Abstract

The presence of anionic channels in stripped rough endoplasmic reticulum membranes isolated from rat hepatocytes was investigated by fusing microsomes from these membranes to a planar lipid bilayer. Several types of anion-selective channels were observed including a voltage-gated Cl- channel, the activity of which appeared in bursts characterized by transitions among three distinct conductance levels of 0 pS (0 level), 160 pS (O1 level), and 320 pS (O2 level), respectively, in 450 mM (cis) 50 mM (trans) KCl conditions. A chi 2 analysis on current records where interburst silent periods were omitted showed that the relative probability of current levels 0 (baseline), O1, and O2 followed a binomial statistic.
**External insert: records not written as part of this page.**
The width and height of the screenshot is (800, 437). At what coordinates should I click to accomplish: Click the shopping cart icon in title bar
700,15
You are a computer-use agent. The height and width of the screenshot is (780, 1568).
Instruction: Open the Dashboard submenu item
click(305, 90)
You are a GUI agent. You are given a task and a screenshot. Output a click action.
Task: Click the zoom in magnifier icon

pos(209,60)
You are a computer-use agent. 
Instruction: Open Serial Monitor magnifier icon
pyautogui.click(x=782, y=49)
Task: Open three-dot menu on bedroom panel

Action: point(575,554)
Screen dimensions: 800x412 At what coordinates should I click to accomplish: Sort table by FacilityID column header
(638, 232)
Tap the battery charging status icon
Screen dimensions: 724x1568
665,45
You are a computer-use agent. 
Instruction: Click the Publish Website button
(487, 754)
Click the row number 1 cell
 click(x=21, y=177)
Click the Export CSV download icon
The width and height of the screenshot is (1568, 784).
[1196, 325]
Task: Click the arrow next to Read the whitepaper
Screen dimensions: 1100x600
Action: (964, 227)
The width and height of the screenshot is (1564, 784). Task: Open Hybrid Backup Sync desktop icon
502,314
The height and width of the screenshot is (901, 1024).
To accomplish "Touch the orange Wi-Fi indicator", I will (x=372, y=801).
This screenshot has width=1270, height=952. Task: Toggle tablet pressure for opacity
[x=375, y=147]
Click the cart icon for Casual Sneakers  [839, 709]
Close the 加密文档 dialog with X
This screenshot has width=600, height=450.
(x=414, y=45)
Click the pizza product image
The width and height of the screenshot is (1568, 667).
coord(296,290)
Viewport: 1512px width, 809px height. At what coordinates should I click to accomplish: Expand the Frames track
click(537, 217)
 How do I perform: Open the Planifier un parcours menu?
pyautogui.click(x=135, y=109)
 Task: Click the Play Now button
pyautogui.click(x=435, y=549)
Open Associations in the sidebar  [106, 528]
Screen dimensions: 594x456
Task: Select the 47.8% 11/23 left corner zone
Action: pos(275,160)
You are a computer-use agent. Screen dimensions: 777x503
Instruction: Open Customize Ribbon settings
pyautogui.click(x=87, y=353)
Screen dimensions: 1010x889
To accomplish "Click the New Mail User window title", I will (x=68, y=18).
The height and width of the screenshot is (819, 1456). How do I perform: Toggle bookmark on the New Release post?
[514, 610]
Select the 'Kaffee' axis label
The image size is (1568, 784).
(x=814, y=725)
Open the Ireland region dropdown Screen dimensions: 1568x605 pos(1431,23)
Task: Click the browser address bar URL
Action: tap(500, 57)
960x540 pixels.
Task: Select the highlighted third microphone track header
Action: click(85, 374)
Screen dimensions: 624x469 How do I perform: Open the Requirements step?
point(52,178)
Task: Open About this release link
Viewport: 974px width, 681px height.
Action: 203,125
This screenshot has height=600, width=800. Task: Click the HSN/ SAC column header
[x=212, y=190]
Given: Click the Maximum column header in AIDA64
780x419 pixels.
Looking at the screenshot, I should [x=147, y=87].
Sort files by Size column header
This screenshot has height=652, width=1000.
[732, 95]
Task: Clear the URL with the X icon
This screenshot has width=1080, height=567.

However, measurements of the conditional probabilities W(level 0 at tau/level O2 at 0) and W(level O2 at tau/level 0 at 0) provided clear evidence of direct transitions between the current levels 0 and O2 without any detectable transitions to the intermediate level O1. It was concluded on the basis of these results that the observed channel was controlled by at least two distinct gating processes, namely 1) a voltage-dependent activation mechanism in which the entire system behaves as two independent monomeric channels of 160 pS with each channel characterized by a simple Open-Closed kinetic, and 2) a slow voltage-dependent process that accounts for both the appearance of silent periods between bursts of channel activity and the transitions between the current levels 0 and O2. Finally, an analysis of the relative probability for the system to be in levels 0, O1, and O2 showed that our results are more compatible with a model in which all the states resulting from the superposition of the two independent monomeric channels have access at different rates to a common inactivated state than with a model where a simple Open-Closed main gate either occludes or exposes simultaneously two independent 160-pS monomers.